Twisted flat cables comprise a plurality of twisted pairs juxtaposed to each other or one another while providing parallel portions at predetermined intervals. The twisted pair is composed of two conductors that are insulated separately and twisted together. The parallel fused portion is composed of separately insulated conductors that extend from the twisted pairs and are disposed side by side with adjacent insulated conductors being fused to each other. The twisted flat cable is advantageous in that the precision of the conductor-conductor dimension is high and a connector for IDC (Insulation Displacement Contact) can be easily attached.
In conventional twisted flat cables, PVC (polyvinyl chloride) has been used as an insulating material for an insulative layer covering the conductor. The structure of the twisted flat cables is generally such that, in order to flatten the cable, the cable is sandwiched between two plastic tapes.
In recent years, however, the transmission characteristics for electronic signals of the twisted flat cables using PVC as the insulating material have been found to be unsatisfactory as advanced hard disk drive interfaces such as SCSI (small computer system interface). It has been pointed out that the unsatisfactory transmission characteristics are, of course, attributable to poor dielectric properties of PVC per se.
The dielectric properties of PVC are specifically such that the dielectric constant is 3 to 8 and the dielectric loss tangent is 4 to 12%. Both the dielectric constant and the dielectric loss tangent depend greatly upon the temperature and the frequency.
Accordingly, it is an object of the invention to solve the above problem of the prior art and to provide a twisted flat cable possessing excellent transmission characteristics.
According to the first feature of the invention, a twisted flat cable comprises: twisted pair portions; and parallel fused portions provided at predetermined intervals alternately with the twisted pair portions in the longitudinal direction of the cable, said twisted pair portions each being composed of a plurality of twisted pairs juxtaposed to each other or one another, said plurality of twisted pairs each being composed of two conductors, which are separately insulated by an insulative layer formed of an insulating material and are twisted together, said parallel fused portions each being composed of separately insulated conductors which extend from the twisted pair portion and are disposed side by side, adjacent insulated conductors in their respective insulative layers in the parallel fused portion being fused to each other to form a fused portion, said insulating material having a dielectric constant of not more than 2.6 and an oxygen index of not less than 25.

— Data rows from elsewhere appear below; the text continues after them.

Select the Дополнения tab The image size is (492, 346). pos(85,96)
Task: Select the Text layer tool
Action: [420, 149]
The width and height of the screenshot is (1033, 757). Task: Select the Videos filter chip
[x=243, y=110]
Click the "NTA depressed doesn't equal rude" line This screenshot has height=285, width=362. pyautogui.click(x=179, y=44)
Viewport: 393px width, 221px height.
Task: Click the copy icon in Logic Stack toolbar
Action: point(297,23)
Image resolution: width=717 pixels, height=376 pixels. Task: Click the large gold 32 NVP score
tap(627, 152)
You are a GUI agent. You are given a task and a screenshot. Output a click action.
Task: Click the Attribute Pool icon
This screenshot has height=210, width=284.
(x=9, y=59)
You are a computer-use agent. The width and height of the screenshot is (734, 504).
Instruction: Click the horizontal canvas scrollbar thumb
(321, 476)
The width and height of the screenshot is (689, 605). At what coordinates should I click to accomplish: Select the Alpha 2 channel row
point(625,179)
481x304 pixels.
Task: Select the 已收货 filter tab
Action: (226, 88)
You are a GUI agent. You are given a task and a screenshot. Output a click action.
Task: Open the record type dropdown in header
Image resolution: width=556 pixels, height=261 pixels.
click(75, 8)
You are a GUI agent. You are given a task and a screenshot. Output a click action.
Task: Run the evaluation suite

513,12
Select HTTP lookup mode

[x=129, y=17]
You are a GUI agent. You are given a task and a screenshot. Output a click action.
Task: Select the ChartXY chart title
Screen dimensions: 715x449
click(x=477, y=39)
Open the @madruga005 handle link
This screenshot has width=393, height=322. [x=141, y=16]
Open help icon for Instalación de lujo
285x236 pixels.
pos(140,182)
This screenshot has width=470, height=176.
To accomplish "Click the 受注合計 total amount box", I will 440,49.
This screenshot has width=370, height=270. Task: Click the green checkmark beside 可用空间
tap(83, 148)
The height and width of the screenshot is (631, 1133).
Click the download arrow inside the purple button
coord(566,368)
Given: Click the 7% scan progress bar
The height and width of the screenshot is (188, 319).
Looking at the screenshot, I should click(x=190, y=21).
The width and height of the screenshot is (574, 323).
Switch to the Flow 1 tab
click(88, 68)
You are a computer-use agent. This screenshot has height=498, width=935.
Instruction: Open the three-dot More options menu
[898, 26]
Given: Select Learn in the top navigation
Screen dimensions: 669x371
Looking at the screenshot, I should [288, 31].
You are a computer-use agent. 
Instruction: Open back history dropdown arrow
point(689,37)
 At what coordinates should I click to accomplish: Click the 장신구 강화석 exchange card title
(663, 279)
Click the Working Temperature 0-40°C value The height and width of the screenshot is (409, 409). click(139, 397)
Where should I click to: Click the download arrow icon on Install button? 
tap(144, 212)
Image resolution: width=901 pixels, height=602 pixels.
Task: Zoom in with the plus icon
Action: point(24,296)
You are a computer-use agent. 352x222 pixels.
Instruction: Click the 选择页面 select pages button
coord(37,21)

TPO (thermoplastic olefin) is best suited as the insulating material, because TPO can satisfy the above requirements, is stably extrudable, and good fusibility.
The invention will be explained in more detail in conjunction with the appended drawings, wherein:
FIG. 1 is an explanatory view of a twisted flat cable according to a preferred embodiment of the invention; and
FIG. 2 is a cross-sectional view taken on line II—II of FIG. 1.
The twisted flat cable in a preferred embodiment of the invention will be explained in conjunction with FIGS. 1 and 2.
FIG. 1 is an explanatory view of a twisted flat cable according to a preferred embodiment of the invention, and FIG. 2 a cross-sectional view taken on line II—II of FIG. 1. In FIG. 1, numeral 1 designates a parallel fused portion of the twisted flat cable, and numeral 2 a twisted pair portion. The cross section of the parallel fused portion 1 is as shown in FIG. 2. The twisted pair portion 2 is composed of a plurality of twisted pairs juxtaposed to each other or one another. The plurality of twisted pairs each are composed of two conductors 3 which are separately insulated by an insulative layer 4 formed of an insulating material and are twisted together. The parallel fused portion 1 is composed of separately insulated conductors which extend from the twisted pair portion and are disposed side by side. Adjacent insulated conductors in their respective insulative layers in the parallel fused portion 1 are fused to each other to form a fused portion 5.
In this preferred embodiment of the invention, a material having better dielectric properties than PVC is used as the material for the insulative layer 4.
Specifically, this material is an insulating material having a dielectric constant of not more than 2.6 (frequency: 1 to 100 MHz). The dielectric constant (and dielectric loss tangent) may be measured according to ASTM Standards D-1531.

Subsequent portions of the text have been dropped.